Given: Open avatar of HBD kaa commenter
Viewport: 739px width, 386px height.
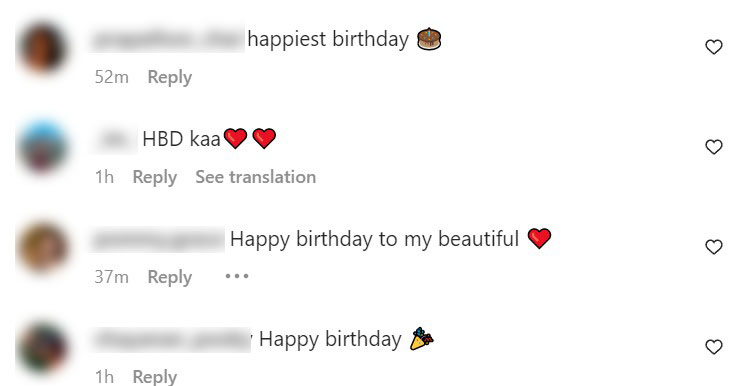Looking at the screenshot, I should pos(42,147).
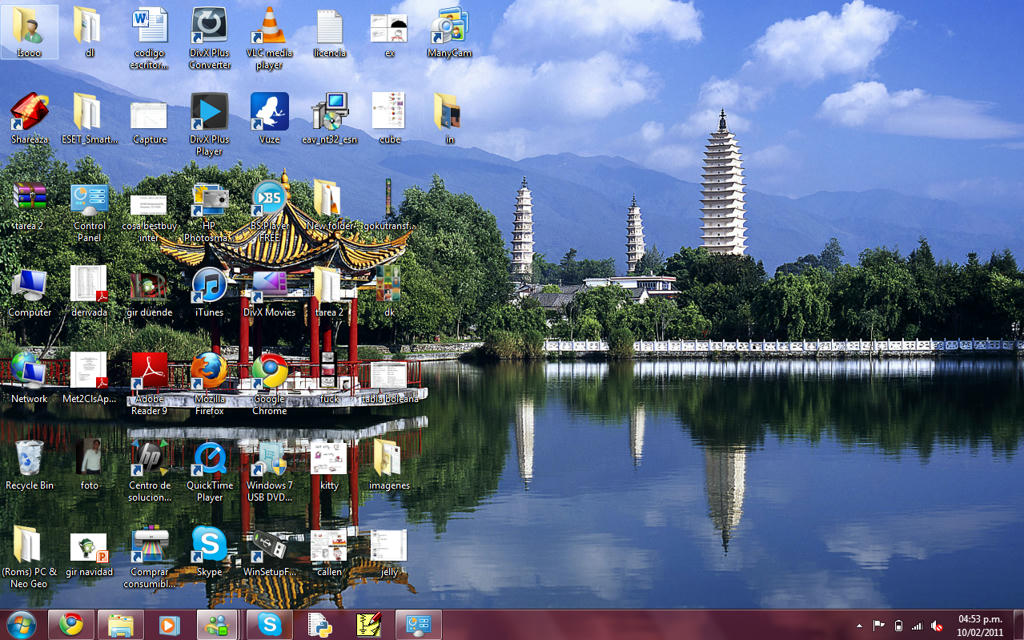
Task: Launch Mozilla Firefox from the desktop
Action: pyautogui.click(x=209, y=372)
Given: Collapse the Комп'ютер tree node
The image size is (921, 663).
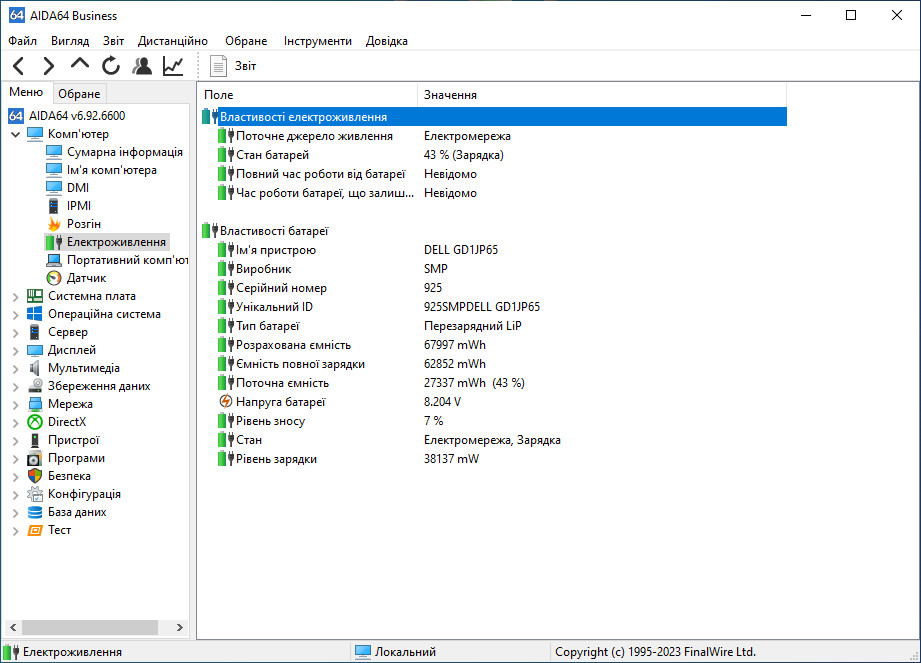Looking at the screenshot, I should pyautogui.click(x=15, y=134).
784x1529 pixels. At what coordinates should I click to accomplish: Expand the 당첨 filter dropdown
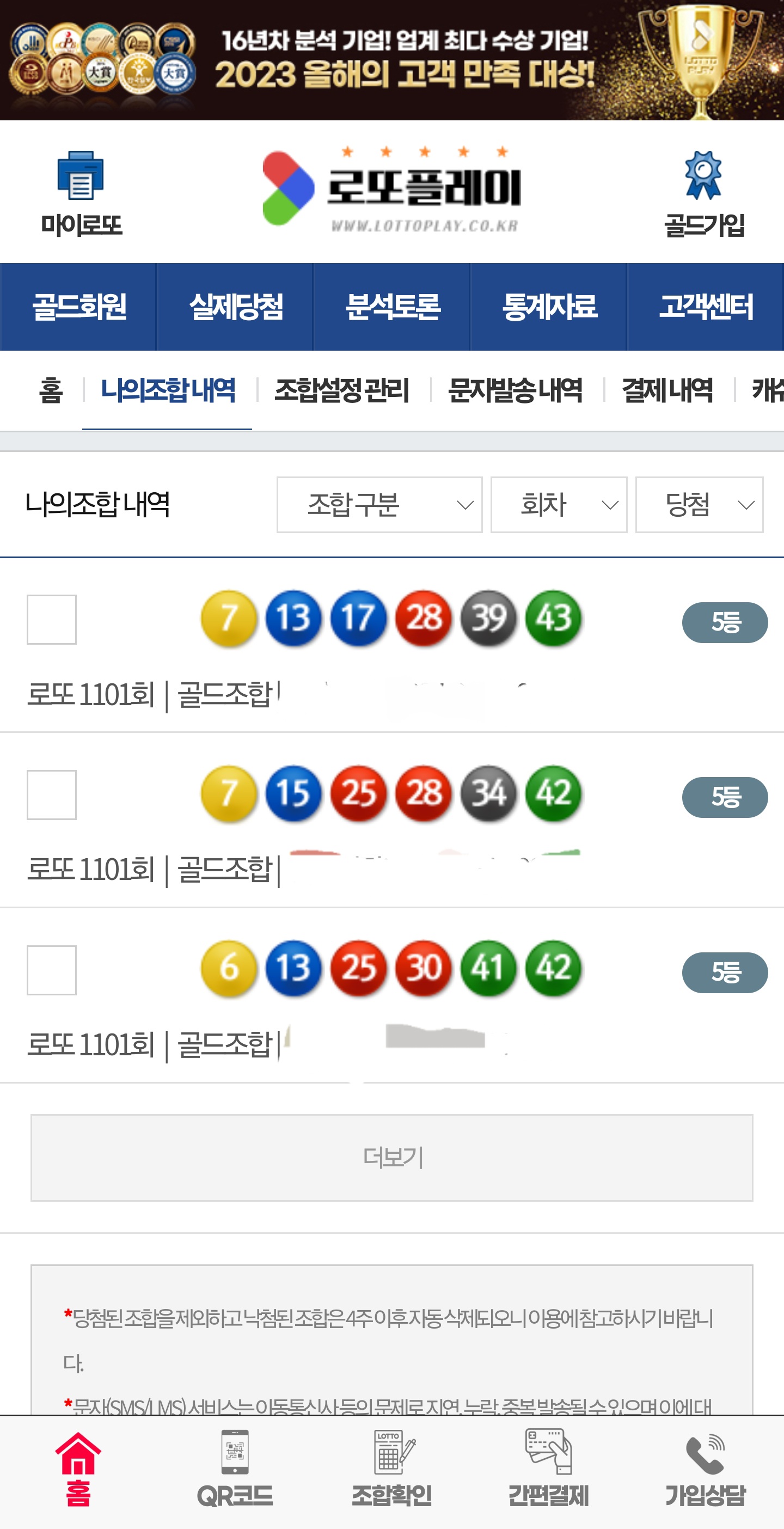[x=699, y=505]
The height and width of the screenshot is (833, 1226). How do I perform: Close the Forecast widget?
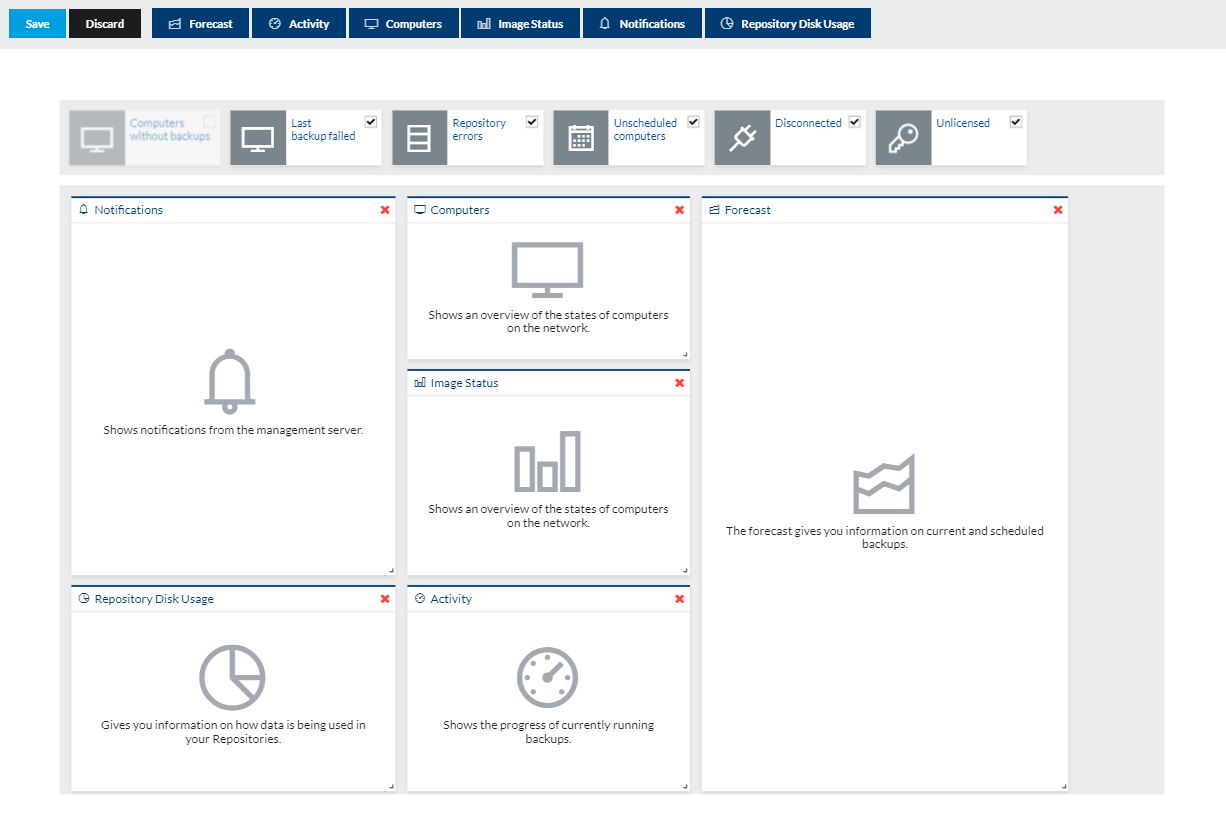(x=1058, y=210)
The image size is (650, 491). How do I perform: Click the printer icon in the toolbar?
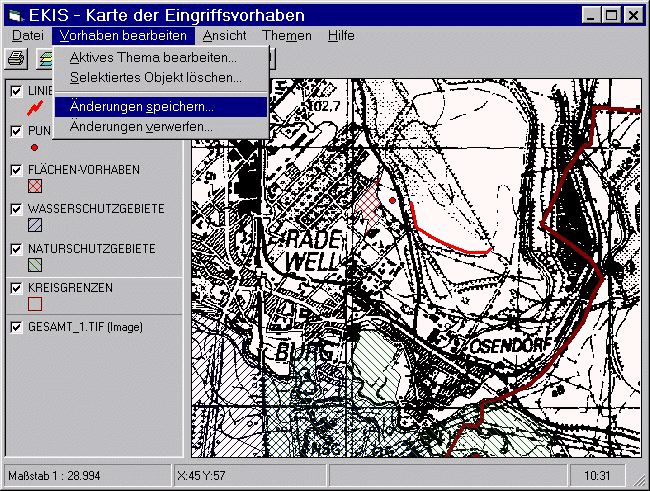pyautogui.click(x=17, y=58)
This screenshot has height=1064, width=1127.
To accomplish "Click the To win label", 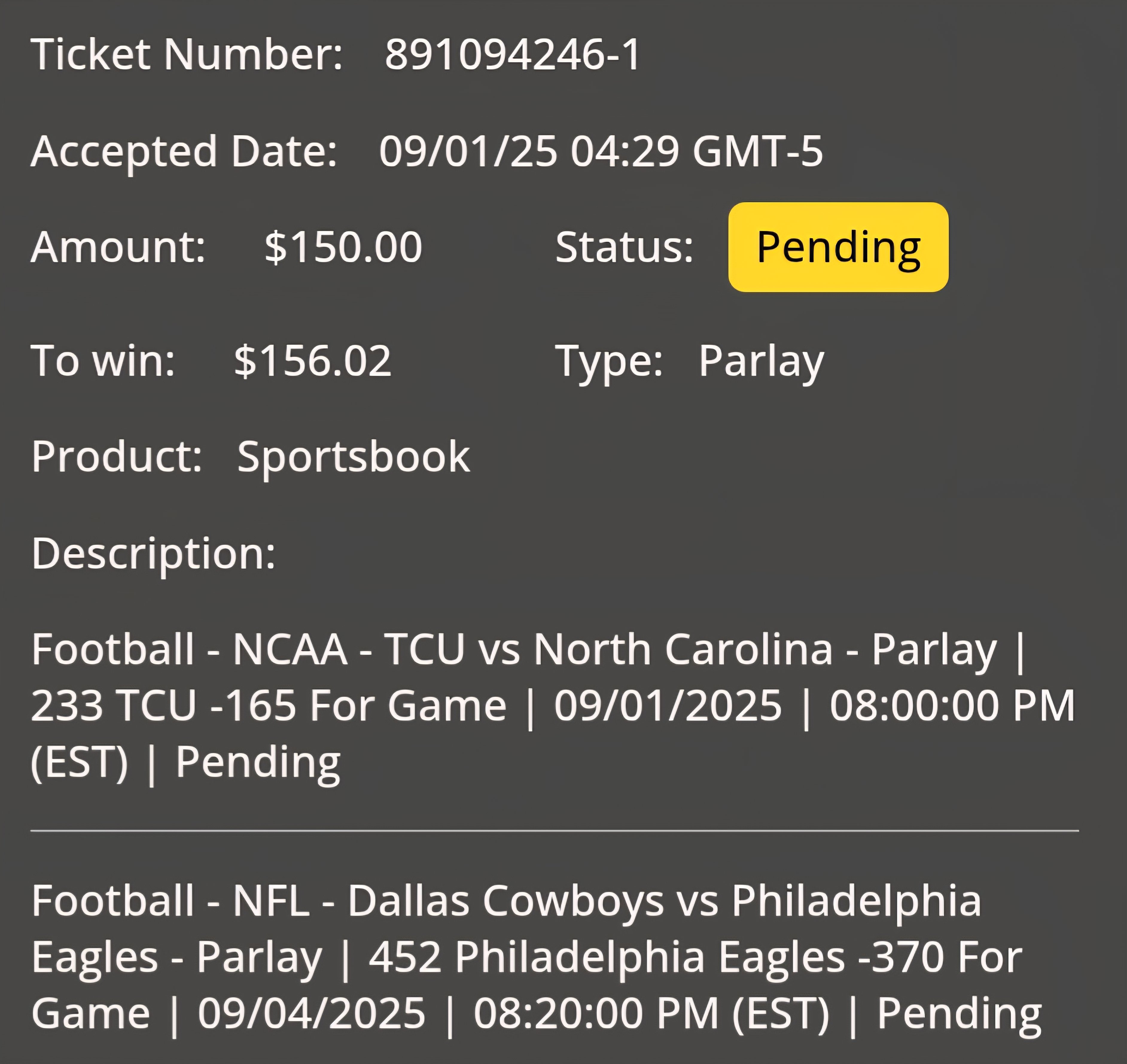I will pyautogui.click(x=103, y=361).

**WORK TO BE COMPLETED**:
Wherever the word "Given" appears in the listing above, copy that line.

**SOLUTION FOR THIS TASK**:
Given: Open avatar of HBD kaa commenter
Given: Collapse the Комп'ютер tree node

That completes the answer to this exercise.